─── Provided data ───

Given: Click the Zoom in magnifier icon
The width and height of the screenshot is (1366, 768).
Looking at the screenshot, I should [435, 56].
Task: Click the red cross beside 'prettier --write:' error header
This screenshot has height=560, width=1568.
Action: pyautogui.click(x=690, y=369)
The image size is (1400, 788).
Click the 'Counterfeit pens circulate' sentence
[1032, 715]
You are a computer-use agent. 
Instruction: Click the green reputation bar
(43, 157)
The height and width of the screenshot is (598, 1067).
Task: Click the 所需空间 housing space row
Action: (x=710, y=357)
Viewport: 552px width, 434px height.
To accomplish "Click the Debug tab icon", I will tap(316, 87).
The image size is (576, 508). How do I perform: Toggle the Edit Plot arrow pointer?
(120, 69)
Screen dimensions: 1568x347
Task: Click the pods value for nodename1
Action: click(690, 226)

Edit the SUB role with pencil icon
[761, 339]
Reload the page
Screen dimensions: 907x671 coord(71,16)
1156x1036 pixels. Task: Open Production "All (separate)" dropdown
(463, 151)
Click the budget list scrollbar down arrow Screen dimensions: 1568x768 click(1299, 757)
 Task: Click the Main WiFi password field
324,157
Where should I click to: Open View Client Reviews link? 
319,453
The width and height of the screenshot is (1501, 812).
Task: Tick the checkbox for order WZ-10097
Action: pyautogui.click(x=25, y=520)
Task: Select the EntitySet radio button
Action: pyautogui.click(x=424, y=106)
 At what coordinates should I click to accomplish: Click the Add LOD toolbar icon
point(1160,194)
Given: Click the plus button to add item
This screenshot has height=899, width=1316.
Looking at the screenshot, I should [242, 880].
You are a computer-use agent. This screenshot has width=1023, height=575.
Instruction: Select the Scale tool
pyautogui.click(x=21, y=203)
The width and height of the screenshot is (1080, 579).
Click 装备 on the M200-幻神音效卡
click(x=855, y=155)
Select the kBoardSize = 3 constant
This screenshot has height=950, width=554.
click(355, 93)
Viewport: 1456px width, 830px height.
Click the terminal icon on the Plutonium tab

───

# Assigned task
Set out exactly the run of lines that begins at the line holding "Given: Click the plus button to add item" and ends at the last line of the data.

# Exercise response
Given: Click the plus button to add item
This screenshot has height=899, width=1316.
Looking at the screenshot, I should [242, 880].
You are a computer-use agent. This screenshot has width=1023, height=575.
Instruction: Select the Scale tool
pyautogui.click(x=21, y=203)
The width and height of the screenshot is (1080, 579).
Click 装备 on the M200-幻神音效卡
click(x=855, y=155)
Select the kBoardSize = 3 constant
This screenshot has height=950, width=554.
click(355, 93)
Viewport: 1456px width, 830px height.
Click the terminal icon on the Plutonium tab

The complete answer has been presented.